I’m sure some people recognize that name Nelson W. Aldrich. That’s who J.P. Morgan met with to push through the Federal Reserve legislation in 1913. Which is the Forgans big area of involvement as well, and remember that Halstead is married to a daughter of the Forgan Brothers bankers.

NY Times – June 4, 1930 (Display Ad) Chase National merges with The Equitable Trust Company and the Interstate Trust Company

Directors: Albert H. Wiggin, John McHugh, Charles S. McCain, Robert L. Clarkson, Winthrop W. Aldrich [who became President], Frank Altschul, Vincent Astor, Gordon Auchincloss, Earl D. Babst, Howard Bayne, Amos L. Beaty, Hugh Blair-Smith, Henry S. Bowers, Edward N. Brown, Francis H. Brownell, Kenneth P. Budd, H. Donald Campbell, Henry W. Cannon, Newcomb Carlton, Walter S. Carpenter Jr., Malcolm G. Chace, Harold Benjamin Clark, J.S. Coffin, Howard E. Cole, Edward J. Cornish, Harvey C. Couch, Frederic C. Coudert, Clarkson Cowl, Paul D. Cravath, Bertram Cutler, Gerhard M. Dahl, Thomas M. Debevoise, Richard Delafield, Clarence Dillon, Franklin D’Olier, Frederick H. Ecker, Halstead G. Freeman, Tom M. Girdler, David M. Goodrich, Edward H.R. Green, Augustus H. Griswold, William E.S. Griswold, Henry O. Havemeyer, Charles Hayden, James N. Hill, Arthur G. Hoffman, Ralph C. Holmes, George H. Howard, Daniel C. Jackling, Otto H. Kahn, Lewis Cass Ledyard Jr., James T. Lee, L.F. Loree, H. Edmund Machold, John C. Martin, Thomas N. McCarter, Charles G. Meyer, Albert G. Milbank, Jeremiah Milbank, John G. Milburn, George M. Moffett, George Wellwood Murray, Joseph D. Oliver, Henry Ollesheimer, Eugenius H. Outerbridge, Thomas I. Parkinson, Frank L. Polk, Robert C. Pruyn, Samuel F. Pryor, Lyman Rhoades, Andrew W. Robertson, Ferdinand W. Roebling Jr., Reeve Schley, Carl J. Schmidlapp, Charles M. Schwab, Alfred P. Sloan Jr., Robert C. Stanley, John C. Traphagen, Cornelius Vanderbilt, Thomas F. Vietor, George P. Whaley, F. Edson White, and Henry Rogers Winthrop.

TIME – July 28, 1930 – Note: Elisha Walker is a Sinclair director—an important point.
Harry Sinclair (Sinclair Consolidated Oil Corp) lately sold his half interest in Sinclair Oil Purchasing Co. and Sinclair Pipe Line Co. to Standard Oil Co. of Indiana, the other half-owner for $72,500,000; Sinclairs profit was $28,000,000.

NY Times – August 1, 1930 – Chase Bank to get Harris, Forbes group as Securities Unit. (that’s under Halstead as head of Chase Securities)
The Chase Securities Corporation acquired the capital stock of the Harris, Forbes Corporations.
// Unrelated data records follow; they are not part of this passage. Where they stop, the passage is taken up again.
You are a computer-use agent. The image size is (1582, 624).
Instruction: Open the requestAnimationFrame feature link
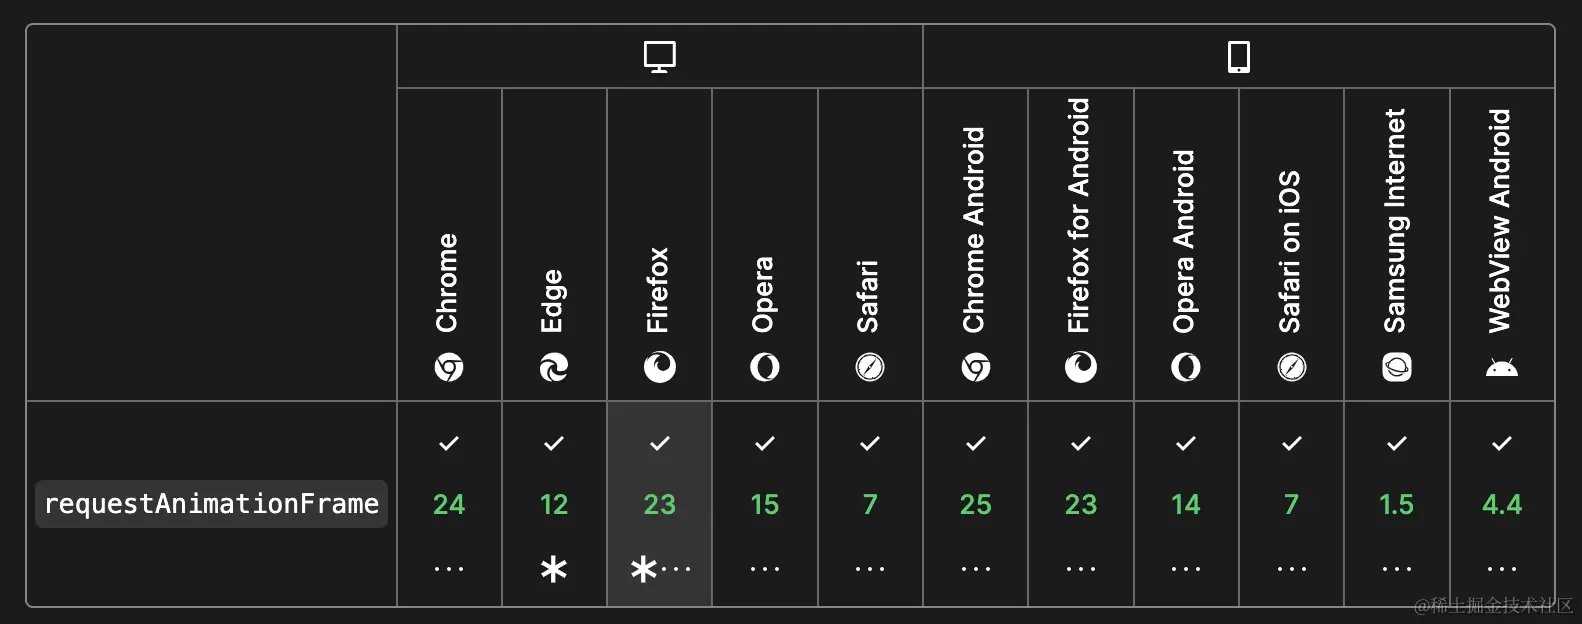point(211,504)
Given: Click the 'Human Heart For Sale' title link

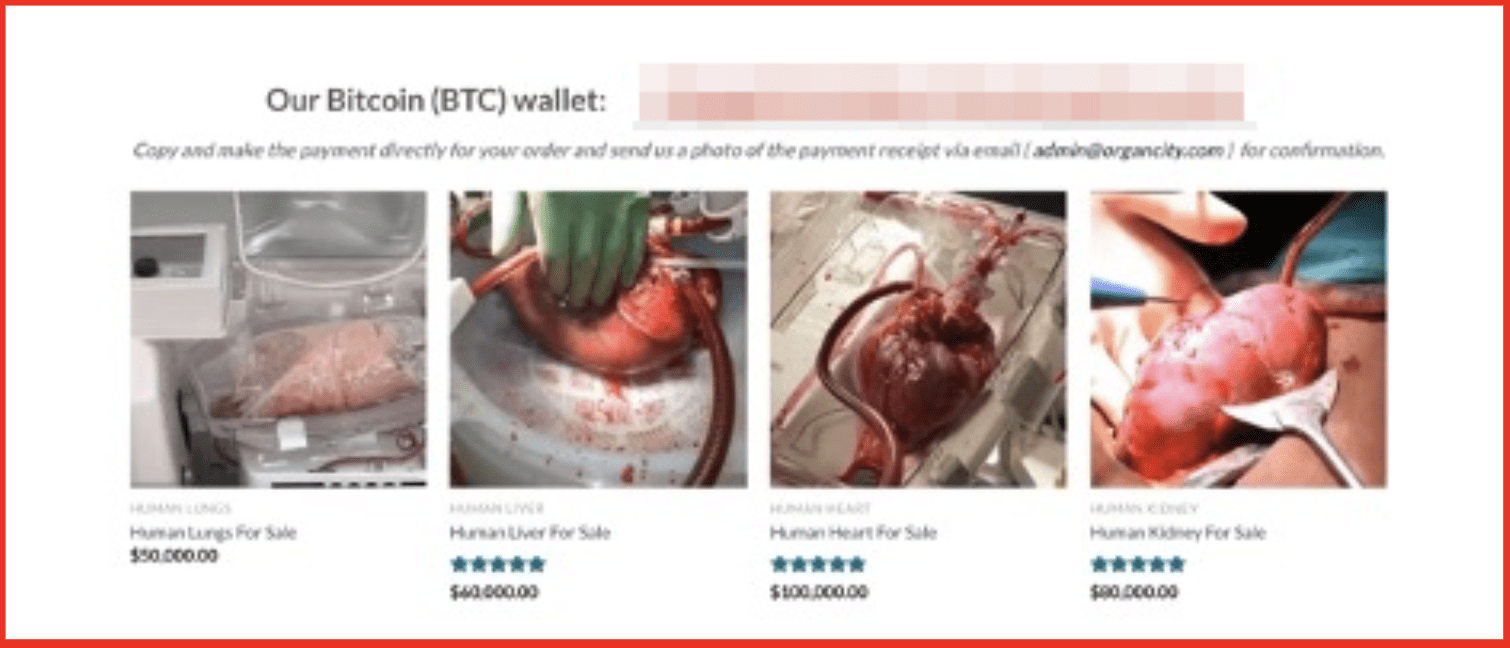Looking at the screenshot, I should [x=853, y=533].
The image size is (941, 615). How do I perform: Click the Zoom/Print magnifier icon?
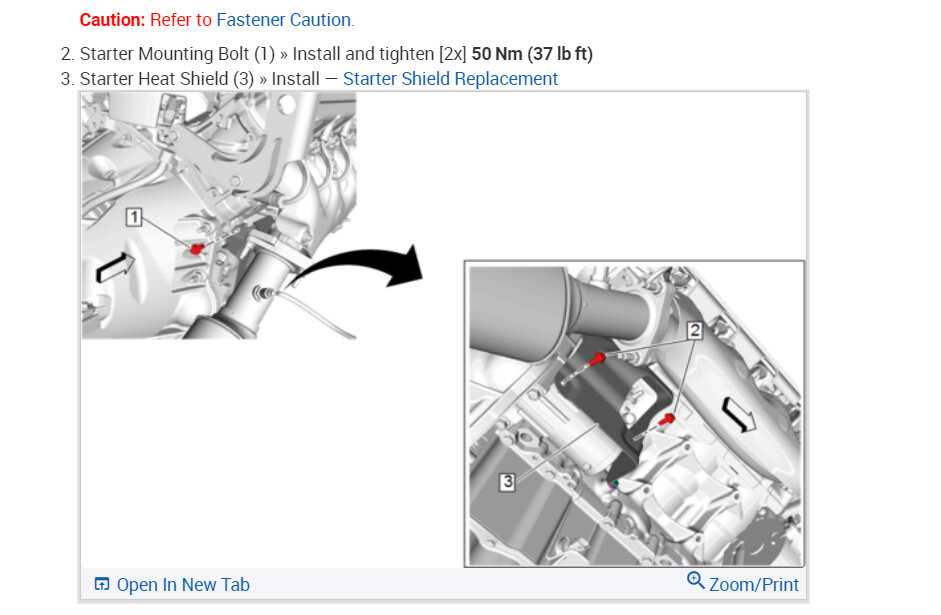tap(696, 580)
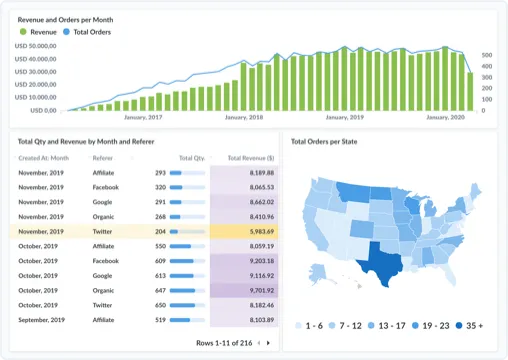The height and width of the screenshot is (360, 508).
Task: Sort by Referer column header
Action: 103,158
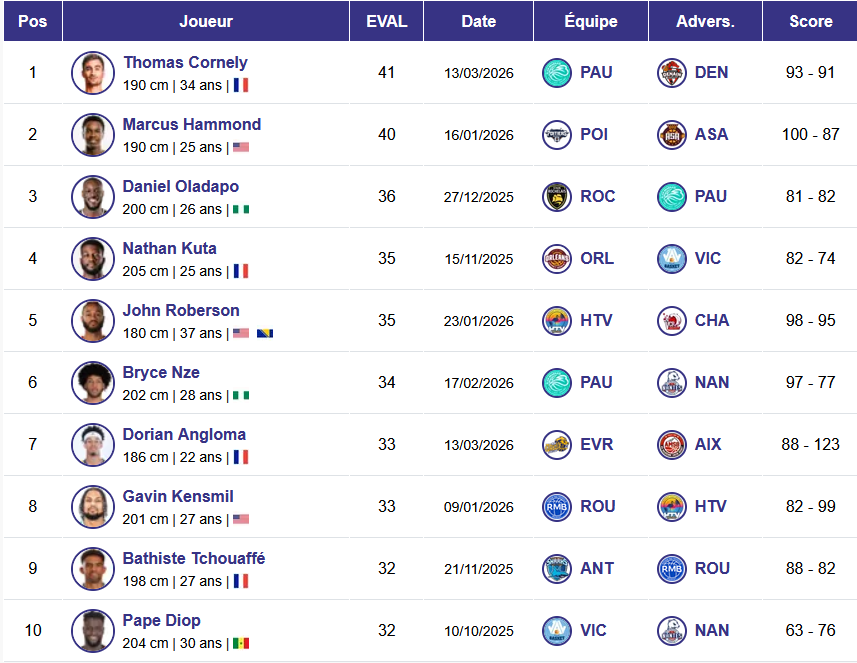Click ANT team logo icon
This screenshot has width=857, height=663.
557,569
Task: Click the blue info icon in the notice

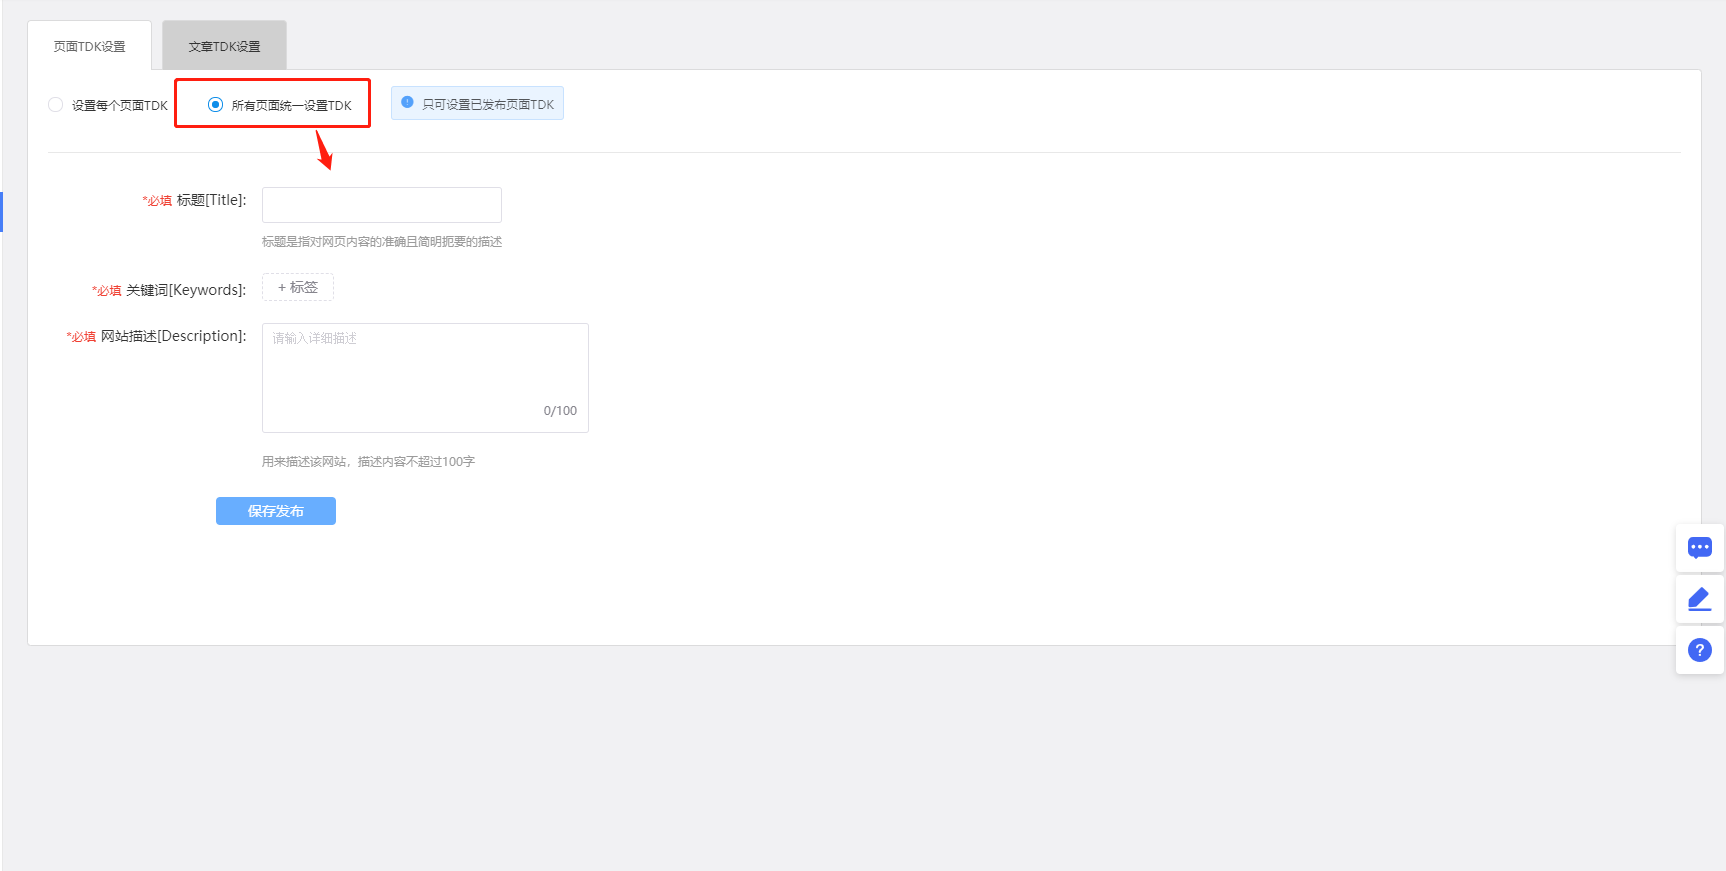Action: click(407, 103)
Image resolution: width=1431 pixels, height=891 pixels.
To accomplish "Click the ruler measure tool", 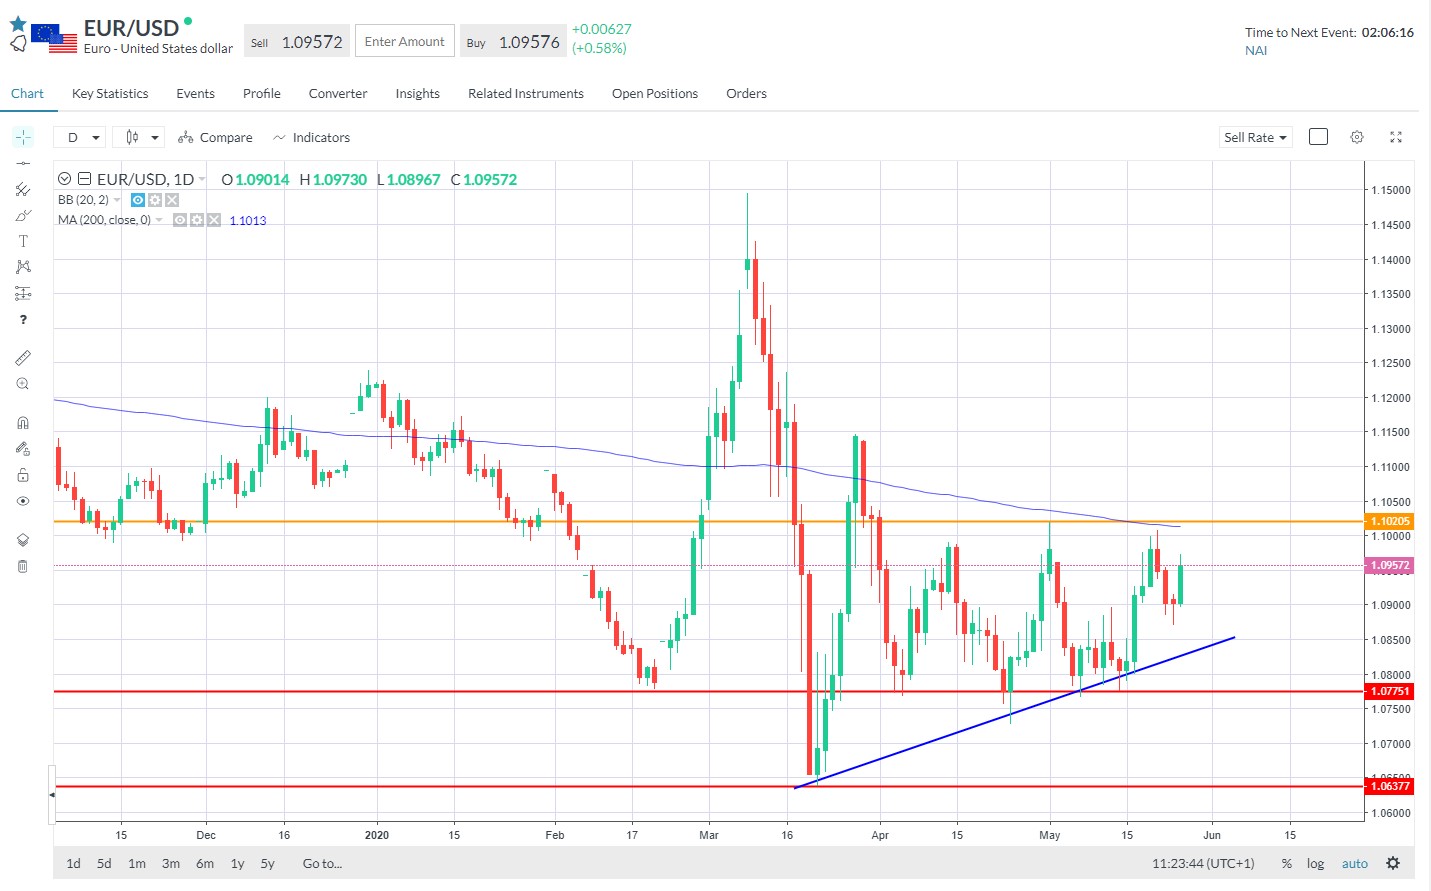I will pos(23,358).
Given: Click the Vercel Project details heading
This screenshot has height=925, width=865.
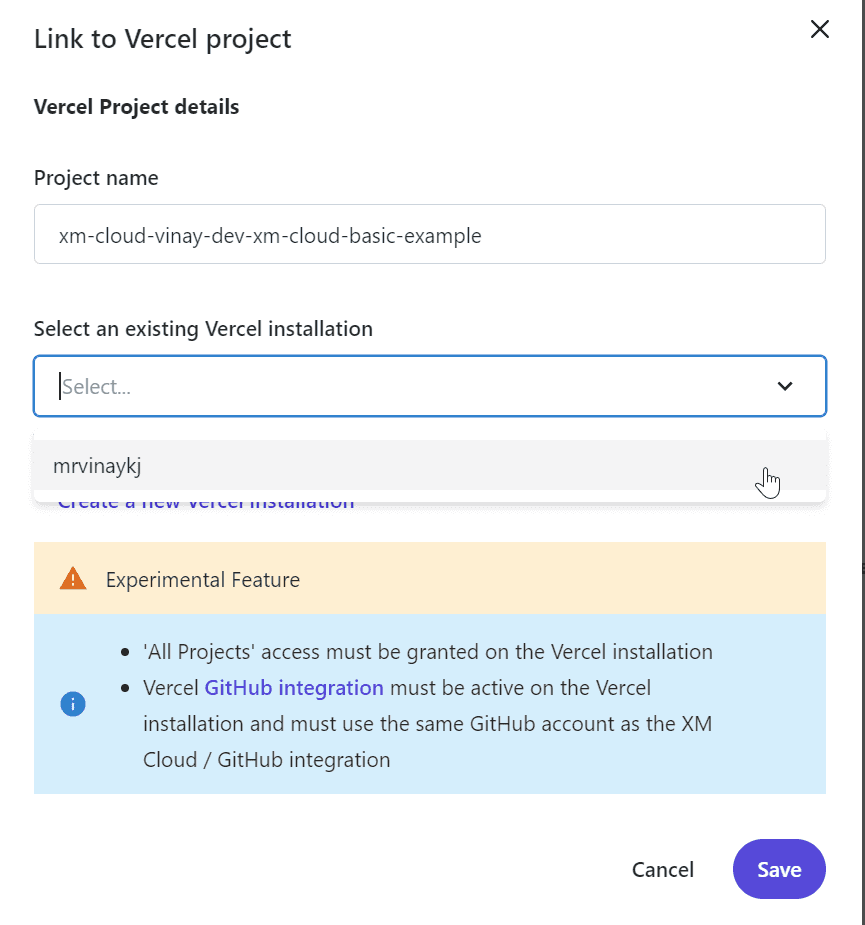Looking at the screenshot, I should tap(136, 107).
Lloyd W. Smith was president of Harris, Forbes & Co., New York, and John R. Macomber was president of Harris, Forbes & Co. Inc. of Boston. It was founded in Chicago as N.W. Harris & Co. in 1882. In 1907, the Chicago house became the Harris Trust and Savings Bank. The eastern branches were acquired by Allen B. Forbes.

By early 1933, the publics’ hatred of banks and stockbrokers was so great that many predicted imminent revolution.

Those who would be kings – went TOO FAR.  Again.

Congressional hearings in early 1933 revealed gross irresponsibility on the part of major banks, which had used billions of dollars of depositors’ funds to acquire stocks and bonds, and had made unsound loans to inflate the prices of these securities.

NY Times – May 17, 1933 – Chase Bank Drops half its board. (Note: this is obviously in anticipation of the passage of the new Banking Act, and also a bit of “run for the hills” going on)
The bank reduced its board of directors from 72 to 36. They were Winthrop W. Aldrich, Charles S. McCain, John McHugh, Vincent Astor, Gordon Auchincloss, Earl D. Babst, Howard Bayne, Francis H. Brownell, Henry W. Cannon, Newcomb Carlton, W.S. Carpenter Jr., Malcolm G. Chace, Edward J. Cornish, Bertram Cutler, Thomas M. Debevoise, Franklin D’Olier, Frederick H. Ecker, Edward H.R. Green, Henry O. Havemeyer, Arthur G. Hoffman, Ralph S. Holmes, L.F. Loree, Thomas N. McCarter, Albert G. Milbank, George M. Moffett, Joseph D. Oliver, Thomas I. Parkinson, Samuel F. Pryor, Andrew W. Robertson, F.W. Roebling Jr., Charles M. Schwab, Robert C. Stanley, Cornelius Vanderbilt, George P. Whaley, and Henry R. Winthrop.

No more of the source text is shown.